実際にみんなと会って周りを見渡したら、"こんなすごいの! これは勝てないやろ"と思いましたね(笑)」

――いちばん、筋肉ですごかったのは?

「クリさん!(栗原嵩・元アメリカンフットボール日本代表)。一緒にサウナ行って、めっちゃいい筋肉しているなって。俺、クリさん、ちょっとぼてっとした体の(柏木)陽介(元サッカー日本代表)が並んで座っているのがいい感じでしたね(笑)」

――実際に「ファイナルドラフト」を経験してみて、何が勝負の決め手になっていたと思います?

「根性かな......。それと、戦い方を見つけるとか。サッカー選手はあまり腕の筋肉は使わないから、そこはきついかもしれないですね。純粋なパワーとなると、総合的にはサッカーは弱いですから。そこは、野球選手やアメフト選手が強い」

――J1リーグ史上最多104枚のイエローカード、同じくJ1リーグ歴代日本人最多12枚のレッドカードの攻撃性は出なかった?(笑)

「そこはぜひ「ファイナルドラフト」を見てください(笑)」

【現役復帰は考えたよ】

――今回はリアリティショーだったわけですけど、現役を引退した大久保さんがそこまでメディアに出るのが好きとは思わなかったです。

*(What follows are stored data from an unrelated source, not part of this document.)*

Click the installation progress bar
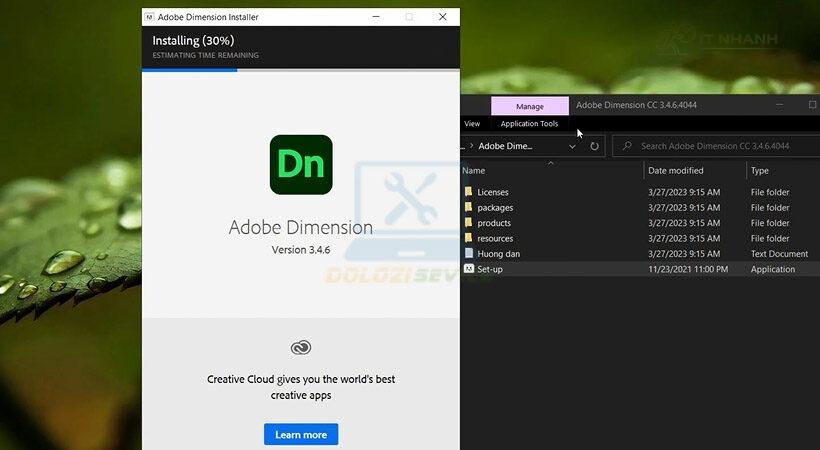Image resolution: width=820 pixels, height=450 pixels. (301, 70)
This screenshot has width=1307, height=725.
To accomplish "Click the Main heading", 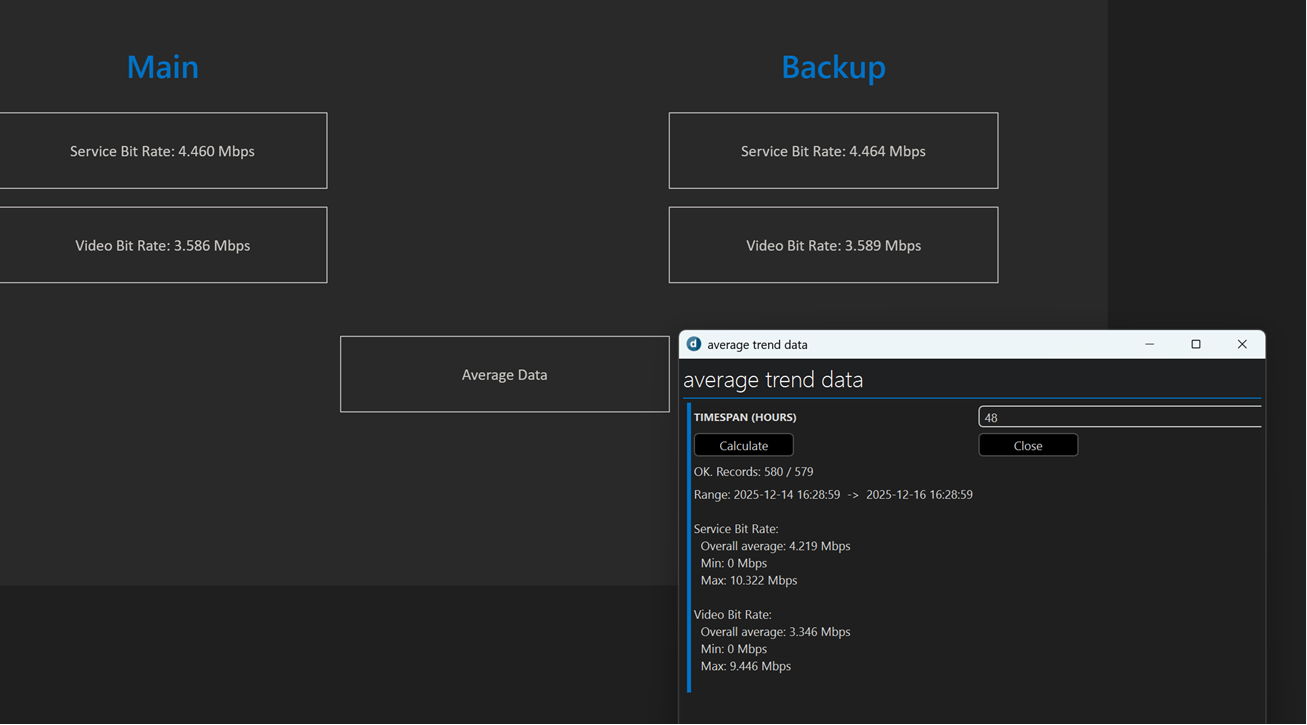I will pos(162,67).
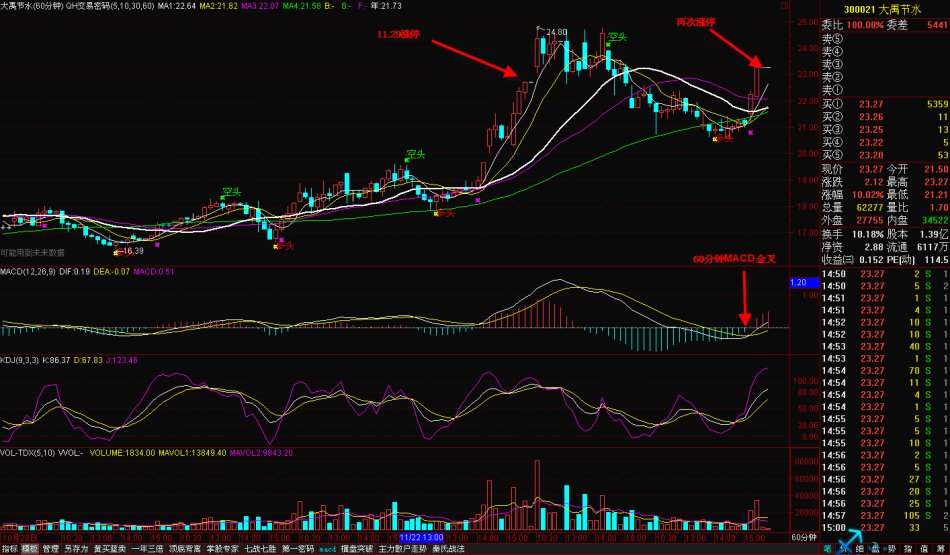This screenshot has height=555, width=950.
Task: Click the 空头 signal marker near 24.80 peak
Action: (617, 37)
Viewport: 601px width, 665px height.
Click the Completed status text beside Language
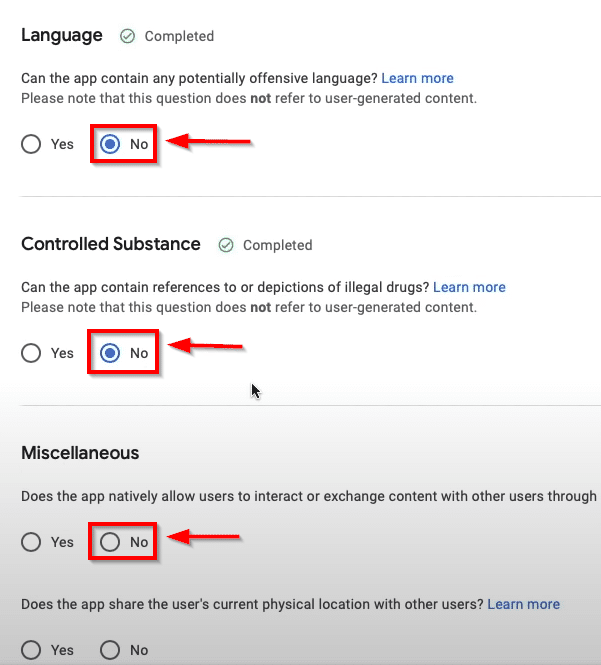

「テレビもそうやけど、"いろいろやってみたい"という気持ちがあったから、オファーをもらったらすべて受けて、出演させてもらっていますね。サッカー選手としてずっとやってきたけど、テレビやこういった番組は違った裏側を見られるというか、今までにない経験をいろいろしたい部分もあって」

――やっぱり、ピッチでいちばんの脚光を浴びていたストライカーとして、そういう舞台に立ち続けたい?

「目立ちたいわけじゃないよ(笑)。いちばんは、子どもたち(長男から四男まで男の子4人)が喜ぶから。いちばん下の四男は、まだ8歳だからよくわかっていないかもしれないけど、(上の)3人はわかっていて、『父親がテレビに出る』っていうのを喜んでくれるから」

――番組出演の面白さ、エクスタシーは?

「見ている人が多いから、負けられない、と思うところですかね。サッカーは『とにかく俺が点を取ればいい』って思っていましたけど、テレビやこういう番組で頑張ることで、子どもたちも学校で鼻が高いだろうし。

それで頑張りたいって感じになっているんでしょうね」

――必死のトレーニングで鍛え上げて、現役時代ほどではなくても体を動かせるようになり、「現役復帰」を考えたりしなかったんですか? 最近はスポーツ全体で引退してから、もう一度戻ってくるアスリートも出てきました。

「現役復帰は考えたよ」

――すごい!

「今回のNetflixシリーズ「ファイナルドラフト」のために準備をして、"まだ、いけるかも"って思いました。そこからトレーニングも続けたし、サッカーも体力的には厳しいけど、その分経験値はあるんでね。ただ、やめてから4年が経つし、実際には難しいこともたくさんあるんだろうなとは思いましたね」

――「ファイナルドラフト」は面白い企画だと思いましたし、続編があればまた出演したい?

「考えておきます(笑)。目隠しを取って、最初にバンって出てきたあの雪山の記憶がかなりキツいから。あれは、もうやりたくないかも......。でも、チームで戦うとかはやってみたいかもね」

(>>後編に続く)

●Profile 大久保嘉人(おおくぼ・よしと)
1982年6月9日生まれ。福岡県出身。国見高卒業後、2001年にセレッソ大阪入り。J2に降格したプロ2年目からチームの主力として奮闘し、2004年にはスペインのマジョルカに期限付き移籍した。2006年にC大阪に復帰したあとは、ヴィッセル神戸、ヴォルフスブルク(ドイツ)、神戸と渡り歩いて、2013年に川崎フロンターレへ完全移籍。3年連続で得点王に輝いた。

その後は、FC東京、川崎F、ジュビロ磐田、東京ヴェルディ、C大阪でプレーし、2021年シーズン限りで現役を引退。日本代表では、2010年南アフリカW杯、2014年ブラジルW杯に出場。国際Aマッチ60試合出場、6得点。